一日を24時間と考えて生きている人間だけが24時間眠った人生を送っていると言っても過言ではないでしょう。
一日を朝・昼・夜と想って生きている他の生き物は醒めた一生を送っているのです。
一日を24時間と考えるということは、時間を水平的(量的)に捉えている、つまり過去・現在・未来を時間と捉えていることですから、『今、ここ』という垂直的(質的)な時間(虚時間)上にある生き方ができず、『今、ここ』にいない限り覚醒は得られないのは当然であります。
一日を朝・昼・夜と捉えて生きると自ずから誕生・生・死の円回帰運動を日々自覚できるようになり、朝が誕生という始点であり、夜が死という終点(回帰点)であり、その間の円周が生というニュートラル・ポイントつまり『今、ここ』であることが自覚できるわけです。
空腹感を催すから食べる。
睡魔が襲ってくるから眠る。
欲情が湧いてくるから交尾する。
空腹感・睡魔・欲情・・・これら本能欲は生きている証であり、生きている証とは生というニュートラル・ポイントつまり『今、ここ』を生きている証であります。
午前8時、午後0時、午後8時になったから食べる。
午後10時になったから眠る。
機会があれば四六時中セックスをする。
これら人間欲は一日24時間と捉えた生き方をしている証であり、過去・現在・未来に「想い」を馳せた生き方をしている証であります。
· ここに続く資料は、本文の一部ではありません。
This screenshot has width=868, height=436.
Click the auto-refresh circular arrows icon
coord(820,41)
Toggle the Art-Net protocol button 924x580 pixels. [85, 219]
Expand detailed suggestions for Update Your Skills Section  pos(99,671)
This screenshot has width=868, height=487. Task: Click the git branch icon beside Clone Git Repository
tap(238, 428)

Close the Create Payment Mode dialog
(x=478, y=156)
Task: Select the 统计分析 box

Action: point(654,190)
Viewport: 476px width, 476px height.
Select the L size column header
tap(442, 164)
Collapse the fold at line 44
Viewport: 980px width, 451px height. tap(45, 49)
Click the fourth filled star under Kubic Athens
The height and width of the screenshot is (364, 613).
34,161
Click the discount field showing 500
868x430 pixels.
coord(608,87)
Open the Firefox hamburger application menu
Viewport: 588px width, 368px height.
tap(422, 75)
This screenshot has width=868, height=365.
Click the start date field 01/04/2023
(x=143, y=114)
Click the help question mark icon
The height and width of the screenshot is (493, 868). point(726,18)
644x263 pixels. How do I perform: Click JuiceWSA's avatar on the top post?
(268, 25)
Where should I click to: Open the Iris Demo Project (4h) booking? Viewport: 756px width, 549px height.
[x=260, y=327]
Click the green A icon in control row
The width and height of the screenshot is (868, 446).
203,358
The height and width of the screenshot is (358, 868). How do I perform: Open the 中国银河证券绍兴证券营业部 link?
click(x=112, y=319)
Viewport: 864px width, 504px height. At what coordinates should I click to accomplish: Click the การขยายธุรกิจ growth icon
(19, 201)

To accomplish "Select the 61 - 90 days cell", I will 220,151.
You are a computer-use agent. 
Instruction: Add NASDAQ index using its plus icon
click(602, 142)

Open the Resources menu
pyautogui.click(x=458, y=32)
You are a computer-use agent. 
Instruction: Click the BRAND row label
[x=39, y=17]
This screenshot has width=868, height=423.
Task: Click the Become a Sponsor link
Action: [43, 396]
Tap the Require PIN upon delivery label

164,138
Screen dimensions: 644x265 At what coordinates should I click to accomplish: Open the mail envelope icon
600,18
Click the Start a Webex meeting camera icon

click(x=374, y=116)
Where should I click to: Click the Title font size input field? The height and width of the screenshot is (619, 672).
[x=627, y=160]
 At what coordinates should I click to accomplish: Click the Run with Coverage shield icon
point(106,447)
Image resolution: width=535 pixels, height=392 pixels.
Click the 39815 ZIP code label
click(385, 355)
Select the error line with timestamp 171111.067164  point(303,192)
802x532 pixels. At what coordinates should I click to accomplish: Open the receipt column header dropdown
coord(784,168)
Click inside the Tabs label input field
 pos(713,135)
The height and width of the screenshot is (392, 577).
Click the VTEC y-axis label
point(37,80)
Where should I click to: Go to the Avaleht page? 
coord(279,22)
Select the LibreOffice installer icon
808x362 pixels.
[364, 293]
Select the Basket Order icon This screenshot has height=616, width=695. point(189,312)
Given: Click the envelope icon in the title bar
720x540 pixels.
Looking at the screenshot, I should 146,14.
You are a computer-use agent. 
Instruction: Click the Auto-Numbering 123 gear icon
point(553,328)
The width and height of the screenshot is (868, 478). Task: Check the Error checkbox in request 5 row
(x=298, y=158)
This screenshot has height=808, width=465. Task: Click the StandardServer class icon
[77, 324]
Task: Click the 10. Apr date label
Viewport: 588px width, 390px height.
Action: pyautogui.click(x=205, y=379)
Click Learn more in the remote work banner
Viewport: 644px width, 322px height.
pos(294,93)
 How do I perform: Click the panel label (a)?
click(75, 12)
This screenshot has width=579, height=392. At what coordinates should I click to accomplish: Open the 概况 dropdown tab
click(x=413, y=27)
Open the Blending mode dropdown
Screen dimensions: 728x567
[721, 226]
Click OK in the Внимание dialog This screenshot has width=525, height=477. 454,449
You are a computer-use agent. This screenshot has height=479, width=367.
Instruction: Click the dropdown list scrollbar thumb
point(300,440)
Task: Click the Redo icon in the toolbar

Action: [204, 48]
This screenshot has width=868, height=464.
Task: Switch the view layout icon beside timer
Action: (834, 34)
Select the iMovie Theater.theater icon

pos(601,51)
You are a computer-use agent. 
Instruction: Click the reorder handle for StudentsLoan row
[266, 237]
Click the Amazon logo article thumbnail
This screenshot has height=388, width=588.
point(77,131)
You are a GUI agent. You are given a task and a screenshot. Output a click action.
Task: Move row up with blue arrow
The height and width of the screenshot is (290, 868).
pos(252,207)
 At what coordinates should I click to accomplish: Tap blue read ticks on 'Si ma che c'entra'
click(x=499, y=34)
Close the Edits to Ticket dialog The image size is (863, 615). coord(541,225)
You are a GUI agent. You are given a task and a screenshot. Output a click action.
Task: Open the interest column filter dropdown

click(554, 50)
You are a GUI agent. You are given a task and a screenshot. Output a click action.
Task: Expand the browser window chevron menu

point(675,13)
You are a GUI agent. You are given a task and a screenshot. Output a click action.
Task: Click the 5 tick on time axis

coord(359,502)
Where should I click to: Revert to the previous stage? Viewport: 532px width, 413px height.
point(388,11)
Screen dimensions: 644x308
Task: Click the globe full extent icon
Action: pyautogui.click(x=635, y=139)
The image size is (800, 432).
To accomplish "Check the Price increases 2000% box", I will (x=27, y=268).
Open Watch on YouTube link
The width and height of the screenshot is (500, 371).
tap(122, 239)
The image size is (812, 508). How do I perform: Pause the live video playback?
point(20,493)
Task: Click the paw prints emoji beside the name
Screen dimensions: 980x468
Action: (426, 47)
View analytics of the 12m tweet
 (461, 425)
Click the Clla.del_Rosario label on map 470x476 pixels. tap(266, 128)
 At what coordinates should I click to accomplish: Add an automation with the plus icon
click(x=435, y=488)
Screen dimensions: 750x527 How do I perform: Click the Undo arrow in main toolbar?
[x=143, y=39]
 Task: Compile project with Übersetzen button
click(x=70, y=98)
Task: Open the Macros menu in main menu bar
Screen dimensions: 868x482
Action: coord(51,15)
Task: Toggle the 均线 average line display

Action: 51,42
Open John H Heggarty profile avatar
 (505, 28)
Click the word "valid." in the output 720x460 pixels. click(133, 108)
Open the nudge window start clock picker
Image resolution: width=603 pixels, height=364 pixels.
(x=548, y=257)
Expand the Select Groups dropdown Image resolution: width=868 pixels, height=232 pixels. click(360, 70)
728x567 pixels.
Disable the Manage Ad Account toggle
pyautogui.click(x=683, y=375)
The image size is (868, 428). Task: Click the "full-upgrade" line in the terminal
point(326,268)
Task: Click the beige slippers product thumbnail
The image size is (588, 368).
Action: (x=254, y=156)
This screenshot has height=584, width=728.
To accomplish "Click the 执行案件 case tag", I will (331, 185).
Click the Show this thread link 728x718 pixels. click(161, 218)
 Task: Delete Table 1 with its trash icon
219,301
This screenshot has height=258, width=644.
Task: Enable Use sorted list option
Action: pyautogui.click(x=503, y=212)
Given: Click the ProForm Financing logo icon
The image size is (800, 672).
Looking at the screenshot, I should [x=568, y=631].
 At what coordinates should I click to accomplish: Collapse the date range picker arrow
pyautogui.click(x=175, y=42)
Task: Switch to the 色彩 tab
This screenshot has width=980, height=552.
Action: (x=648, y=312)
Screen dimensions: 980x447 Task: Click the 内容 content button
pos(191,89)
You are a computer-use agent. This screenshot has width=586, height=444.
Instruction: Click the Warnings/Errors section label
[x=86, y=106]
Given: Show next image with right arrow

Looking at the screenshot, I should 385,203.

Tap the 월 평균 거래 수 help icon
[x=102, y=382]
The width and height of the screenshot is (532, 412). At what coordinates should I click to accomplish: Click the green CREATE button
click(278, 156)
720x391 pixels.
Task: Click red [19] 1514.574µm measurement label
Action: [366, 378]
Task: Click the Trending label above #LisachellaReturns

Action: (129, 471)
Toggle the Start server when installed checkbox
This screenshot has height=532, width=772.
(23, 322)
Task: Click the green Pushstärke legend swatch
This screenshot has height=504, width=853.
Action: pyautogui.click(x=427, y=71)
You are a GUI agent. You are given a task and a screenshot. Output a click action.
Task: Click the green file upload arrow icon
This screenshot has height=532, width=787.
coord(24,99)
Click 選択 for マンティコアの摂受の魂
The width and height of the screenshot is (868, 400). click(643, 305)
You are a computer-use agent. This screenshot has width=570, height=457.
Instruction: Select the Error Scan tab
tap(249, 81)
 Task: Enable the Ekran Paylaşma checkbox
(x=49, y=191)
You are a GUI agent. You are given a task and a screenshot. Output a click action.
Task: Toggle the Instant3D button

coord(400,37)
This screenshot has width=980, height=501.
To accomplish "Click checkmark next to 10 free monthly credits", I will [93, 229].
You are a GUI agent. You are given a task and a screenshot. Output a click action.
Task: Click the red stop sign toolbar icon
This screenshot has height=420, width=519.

過去・現在・未来に「想い」を馳せるということは連想をしていることに外ならないのであり、連想をするということは追憶をしていることに外ならないのであり、追憶をしているということは夢を観ていることに外ならないのです。
わたしたちは眠っている間だけ夢を観ているのではなく、一日24時間夢を観ているのです。
夜眠っている間は少なくとも熟睡状態、つまり夢を観ていない臨死状態の期間があるのに対し、昼間目が醒めている間はすべて夢を観ている状態です。
夜眠っている間は、眠りから目が醒めることによって夢であることを自覚できる、つまりニュートラル・ポイントに一瞬でも戻ることができるのですが、昼間目が醒めている間に観る夢は、夜眠りに就く一瞬にニュートラル・ポイントに戻っていることに気づいていないから、朝目が醒めたと同時に夢から醒めるような自覚ができないのです。
夜の夢は夢だと認識しているのに、昼の夢は夢だと認識せずに所謂現実だと思っているから、夢から醒める自覚ができないのであります。
自分が自由でないことを自覚した者だけが自由への渇望が沸々と湧いてくるのです。
自分が夢を観ていることを自覚した者だけが夢から醒めることができるのです。
夢から醒めるとは、眠りから醒めることに外ならないのです。
夢から醒めないとは、眠りから醒めないことに外ならないのです。
醒めた人生か、眠った人生か。
差別・不条理・戦争・・・は眠った人生を送っている機械化人間が引き起こす悲劇であります。
わたしたち人間ひとり一人が目覚めることでしか、機械化人間が引き起こす悲劇を食い止めることができないのです。
何故なら、悲劇と思うかどうかは、ひとり一人の人間の「想い」に掛かっているのですから・・・。